[THE DATA]
# # # # #

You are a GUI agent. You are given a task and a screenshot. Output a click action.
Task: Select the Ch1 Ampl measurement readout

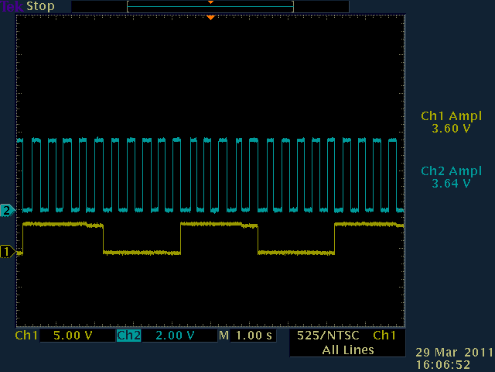coord(451,122)
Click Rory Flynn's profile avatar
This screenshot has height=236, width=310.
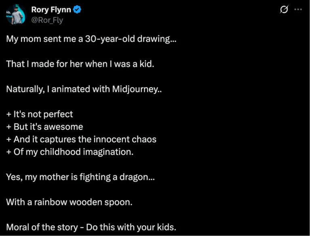click(x=15, y=14)
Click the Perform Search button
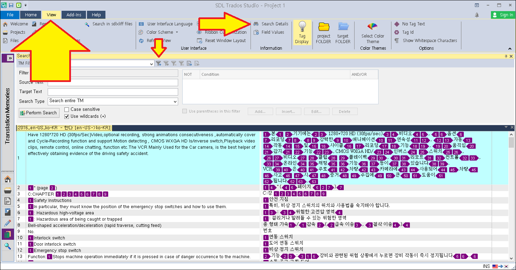 click(x=39, y=113)
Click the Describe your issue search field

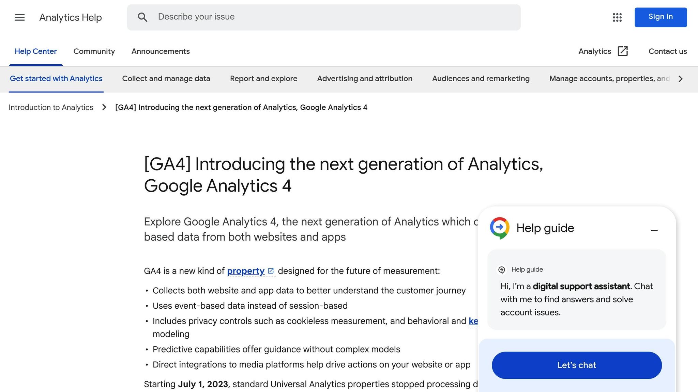click(x=307, y=17)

# # # # #

Extract exactly the lines from the one containing "Click the Perform Search button" through the last line of the records above, both included, and leave out the pictures.

Click the Perform Search button
 click(x=39, y=113)
Click the Describe your issue search field

click(x=307, y=17)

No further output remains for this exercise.